Jakarta, FORTUNE - Indonesia bakal menghadapi sejumlah tantangan berat perekonomian pada akhir tahun nanti. Pemerintah perlu mewaspadai tiga hal dalam dua bulan terakhir 2022 ini. Pertama, penurunan Purchasing Managers' Index (PMI). Lalu, perang suku bunga simpanan. Dan yang terakhir, tergerusnya cadangan devisa.
Peringatan itu disampaikan oleh Wakil Direktur Institute for Development of Economics and Finance (INDEF) Eko Listiyanto dalam konferensi pers bertajuk "Respons INDEF terhadap Pertumbuhan Ekonomi Kuartal-III Tahun 2022", Selasa (8/11).
Menurutnya, PMI Manufaktur mulai turun pada Oktober lalu. Meski masih berada pada 51,8—level ekspansif—secara triwulanan ia harus tumbuh di atas 1 persen untuk bisa mencapai target pertumbuhan ekonomi pemerintah 5,2 persen pada akhir tahun.
"Triwulan keempat tak bisa hanya tumbuh 1 persen. Jadi harus tumbuh minimal di atas 1 persen. Atau kalau bisa sama seperti triwulan III, yaitu 1,2. Kuartalannya ya. Sementara ini tinggal dua bulan. Bahkan kurang dari dua bulan karena November sudah berjalan," ujarnya.
Dalam hal suku bunga perbankan, 'perang' dapat terjadi lantaran saat ini dana pihak ketiga (DPK) perbankan telah mulai surut karena roda perekonomian mulai bergerak dan masyarakat mulai membelanjakan uangnya.
Di sisi lain, pertumbuhan kredit perbankan ikut meningkat sehingga likuiditas perbankan berpotensi menjadi seret. Karena itu, Eko menilai perbankan akan mulai menaikkan suku bungan simpanannya untuk menarik lebih banyak DPK.

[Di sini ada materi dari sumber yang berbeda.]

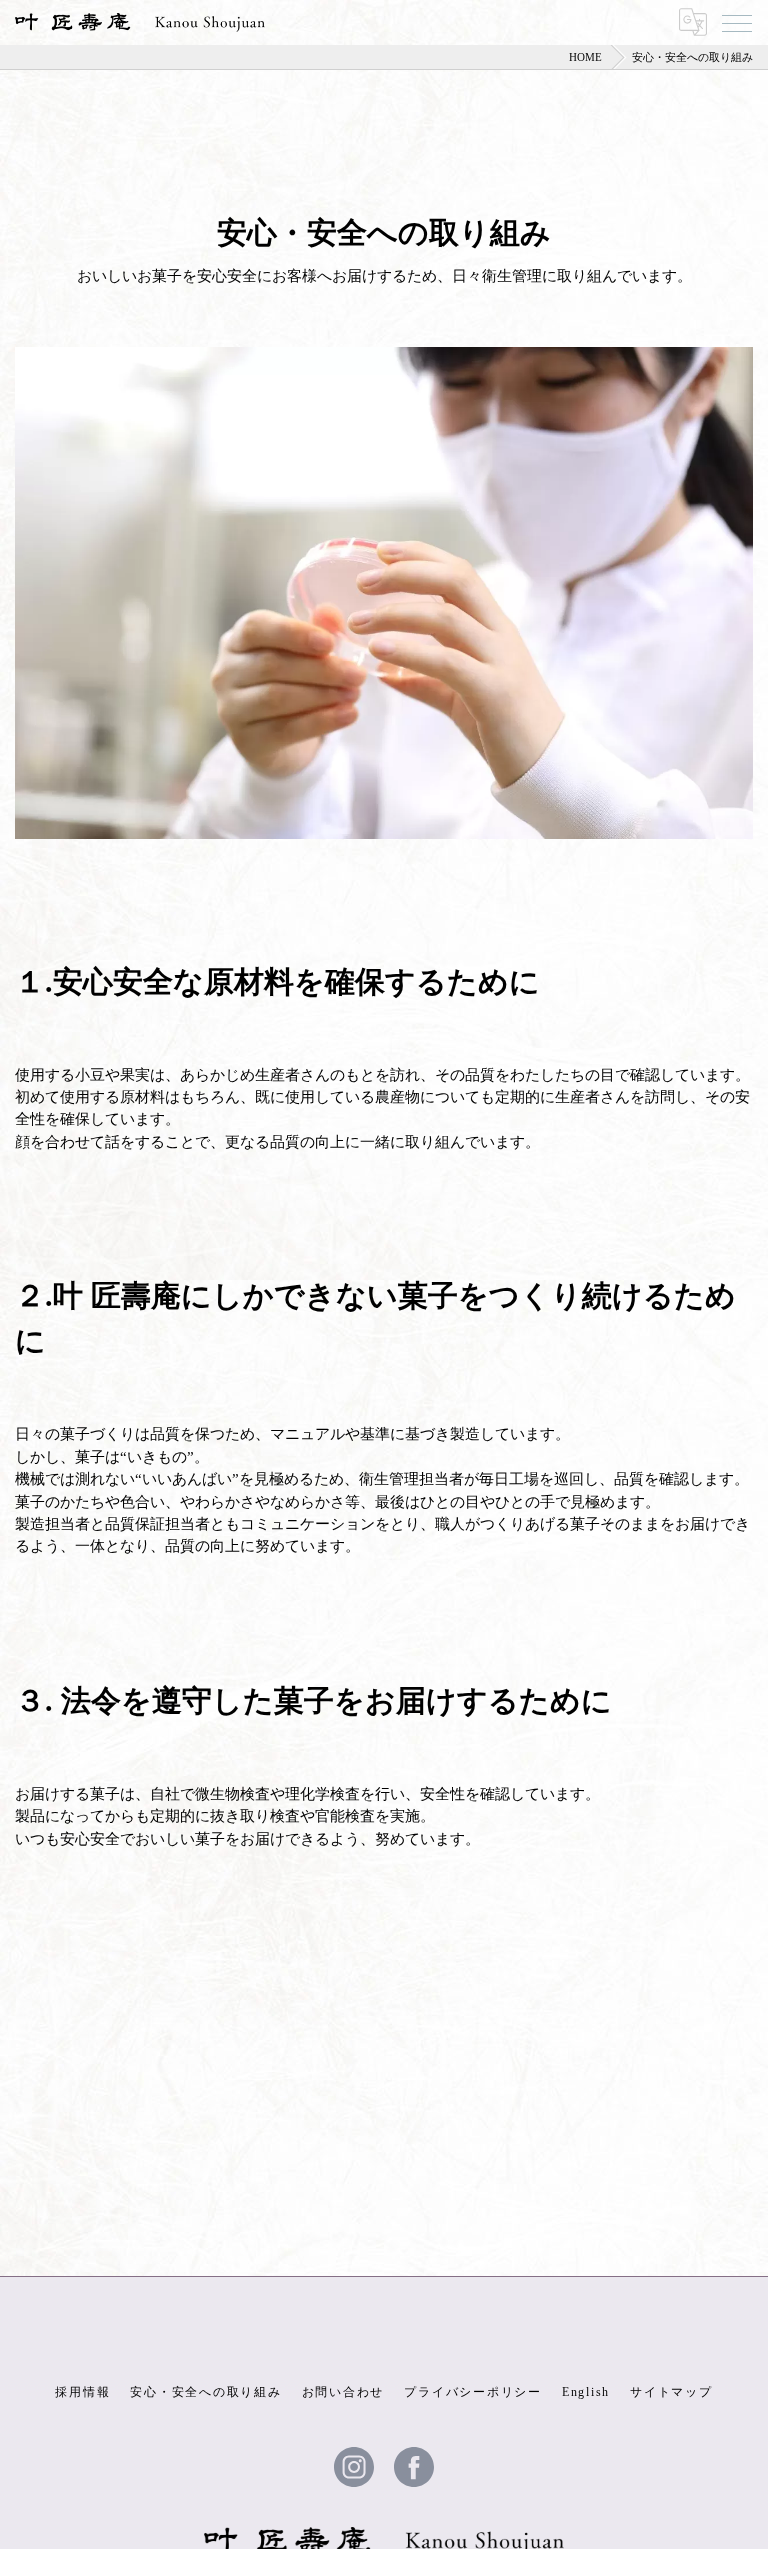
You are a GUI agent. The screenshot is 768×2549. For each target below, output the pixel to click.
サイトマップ (671, 2392)
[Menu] (737, 22)
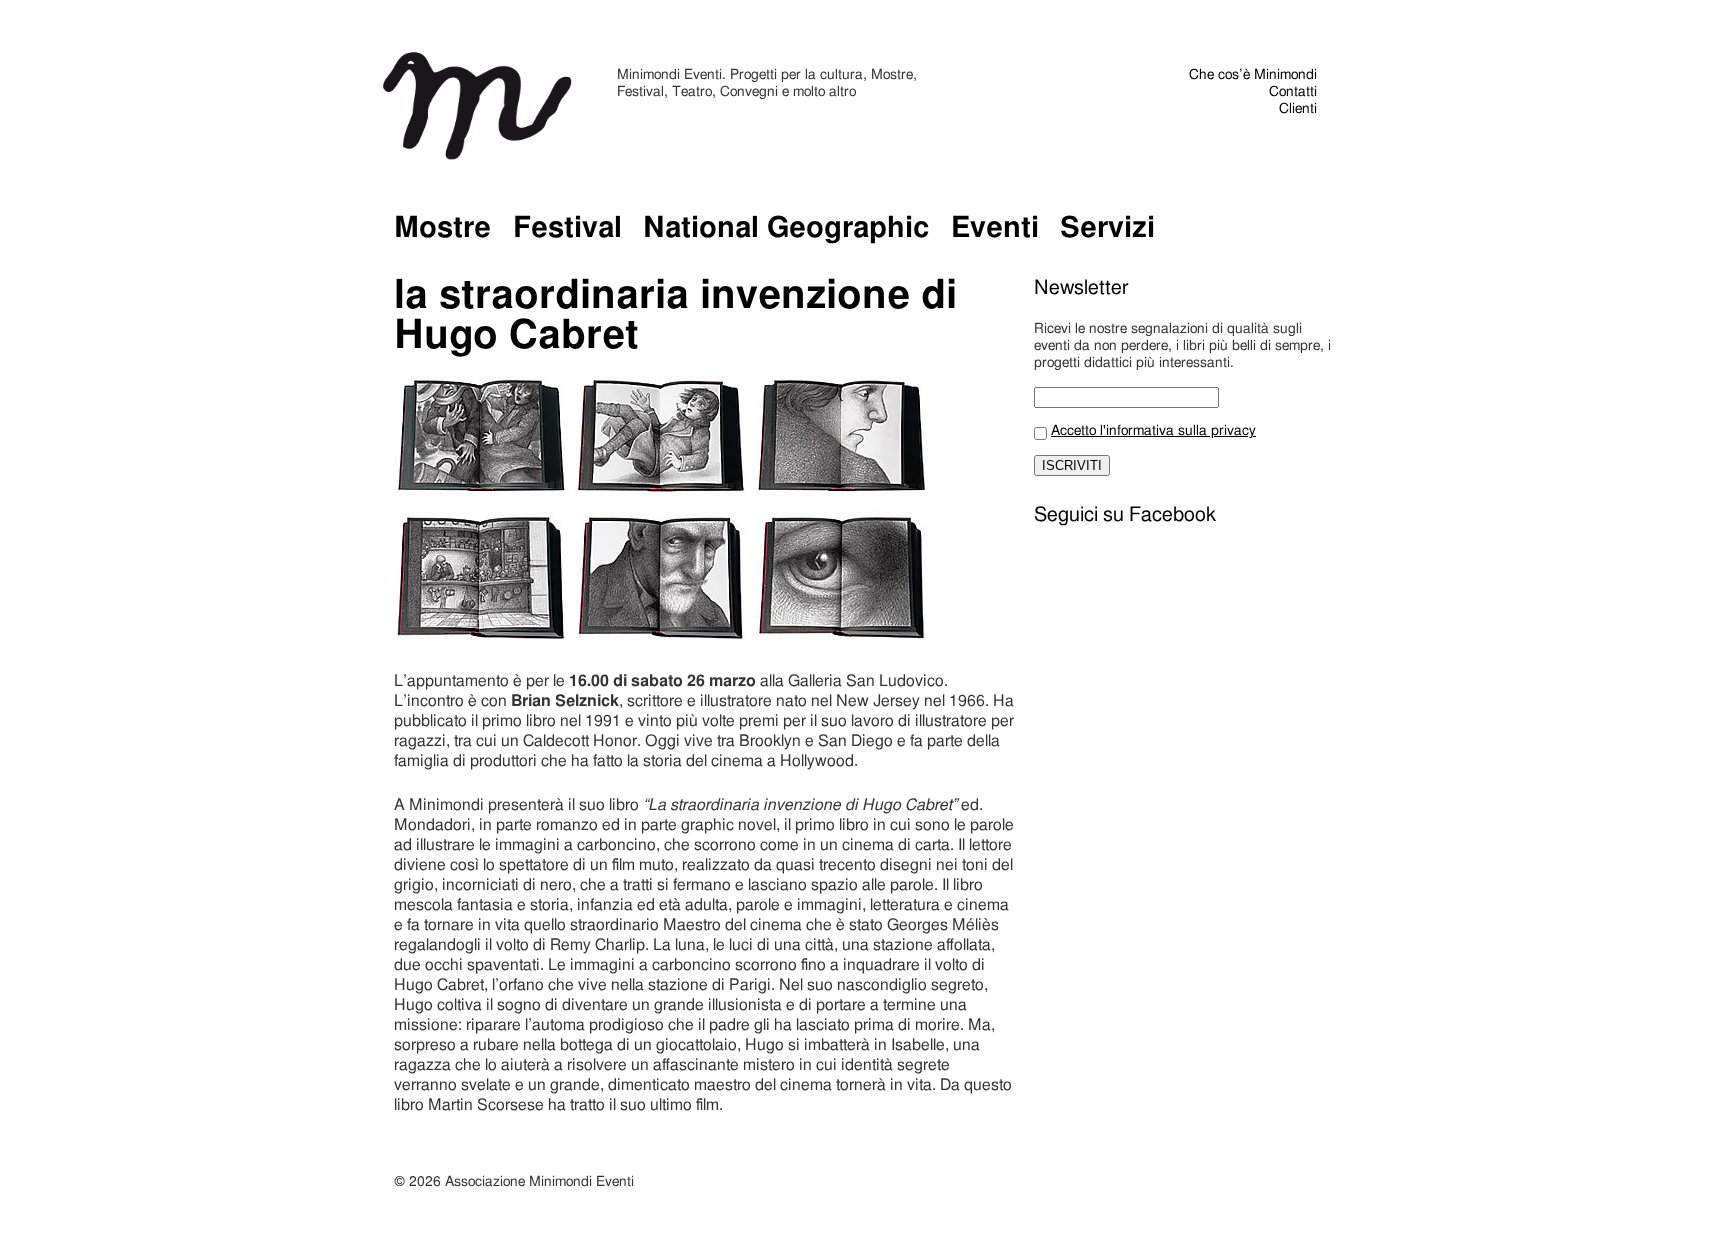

"Bank tidak boleh kekurangan likuiditas. Jadi, caranya adalah naikkan bunga. Dan tren globalnya juga naikkan bunga. Tahap berikutnya adalah kenaikkan bunga perbankan, sepertinya ke depan ini tak bisa dihindari," katanya.
Implikasi negatif dari kebijakan tersebut adalah konsumsi akan kembali melambat karena orang lebih memilih memupuk dananya di bank. "Ujungnya, ekonomi bisa melambat. Ini yang harus diantisipasi. Kalaupun ada penyesuaian suku bunga, misalnya, harus lebih moderat," ujarnya.